You can inspect the full inference script in the GitHub repo, in the scripts/ directory.

Create a Hugging Face model from the estimator

We use the Hugging Face Model class to create a model object, which you can deploy to a SageMaker endpoint. When creating the model, specify the following parameters:

  • entry_point – The name of the inference script. The methods defined in the inference script are implemented to the endpoint.
  • source_dir – The location of the inference scripts.
  • transformers_version – The Hugging Face Transformers library version we want to use. It should be consistent with the training step.
  • pytorch_version – The PyTorch version that is compatible with the Transformers library. It should be consistent with the training step.
  • model_data – The Amazon S3 location of a SageMaker model data .tar.gz file.
from sagemaker.huggingface import HuggingFaceModel

huggingface_model = HuggingFaceModel(
        entry_point = 'inference.py',
        source_dir='./scripts',
        name = f'huggingface-wav2vec2-model-{id}',
        transformers_version='4.6.1', 
        pytorch_version='1.7.1', 
        py_version='py36',
        model_data=huggingface_estimator.model_data,
        role=ROLE,
    )

predictor = huggingface_model.deploy(
    initial_instance_count=1,
    instance_type="ml.g4dn.xlarge", 
    endpoint_name = f'huggingface-wav2vec2-endpoint-{id}'
)

When you create a predictor by using the model.deploy function, you can change the instance count and instance type based on your performance requirements.

Inference audio files

After you deploy the endpoint, you can run prediction tests to check the model performance. You can download an audio file from the S3 bucket by using the following code:

import boto3
s3 = boto3.client('s3')
s3.download_file(BUCKET, 'huggingface-blog/sample_audio/xxx.wav', 'downloaded.wav')
file_name ='downloaded.wav'

Alternatively, you can download a sample audio file to run the inference request:

import soundfile
!wget https://datashare.ed.ac.uk/bitstream/handle/10283/343/MKH800_19_0001.wav
file_name ='MKH800_19_0001.wav'
speech_array, sampling_rate = soundfile.read(file_name)
json_request_data = {"speech_array": speech_array.tolist(),
                     "sampling_rate": sampling_rate}

prediction = predictor.predict(json_request_data)
print(prediction)

The predicted result is as follows:

['"she had your dark suit in grecy wash water all year"', 'application/json']

Clean up

When you’re finished using the solution, delete the SageMaker endpoint to avoid ongoing charges:

predictor.delete_endpoint()

Conclusion

In this post, we showed how to fine-tune the pre-trained Wav2Vec2 model on SageMaker using a Hugging Face estimator, and also how to host the model on SageMaker as a real-time inference endpoint using the SageMaker Hugging Face Inference Toolkit. For both training and inference steps, we provided custom defined scripts for greater flexibility, which are enabled and supported by SageMaker Hugging Face DLCs. You can use the method from this post to fine-tune a We2Vec2 model with your own datasets, or to fine-tune and deploy a different transformer model from Hugging Face.
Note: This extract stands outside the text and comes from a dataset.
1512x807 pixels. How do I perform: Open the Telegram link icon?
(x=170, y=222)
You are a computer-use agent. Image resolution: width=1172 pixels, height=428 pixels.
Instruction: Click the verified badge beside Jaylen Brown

Check out the notebook and code of this project from GitHub, and let us know your comments. For more comprehensive information, see Hugging Face on SageMaker and Use Hugging Face with Amazon SageMaker.

In addition, Hugging Face and AWS announced a partnership in 2022 that makes it even easier to train Hugging Face models on SageMaker. This functionality is available through the development of Hugging Face AWS DLCs. These containers include the Hugging Face Transformers, Tokenizers, and Datasets libraries, which allow us to use these resources for training and inference jobs. For a list of the available DLC images, see Available Deep Learning Containers Images. They are maintained and regularly updated with security patches. You can find many examples of how to train Hugging Face models with these DLCs and the Hugging Face Python SDK in the following GitHub repo.


About the Author

Ying Hou, PhD, is a Machine Learning Prototyping Architect at AWS. Her main areas of interests are deep learning, computer vision, NLP, and time series data prediction. In her spare time, she enjoys reading novels and hiking in national parks in the UK.

Read More

Build a virtual credit approval agent with Amazon Lex, Amazon Textract, and Amazon Connect

Banking and financial institutions review thousands of credit applications per week. The credit approval process requires financial organizations to invest time and resources in reviewing documents like W2s, bank statements, and utility bills. The overall experience can be costly for the organization. At the same time, organizations have to consider borrowers, who are waiting for decisions on their credit applications. To retain customers, organizations need to process borrower applications quickly with low turnaround times.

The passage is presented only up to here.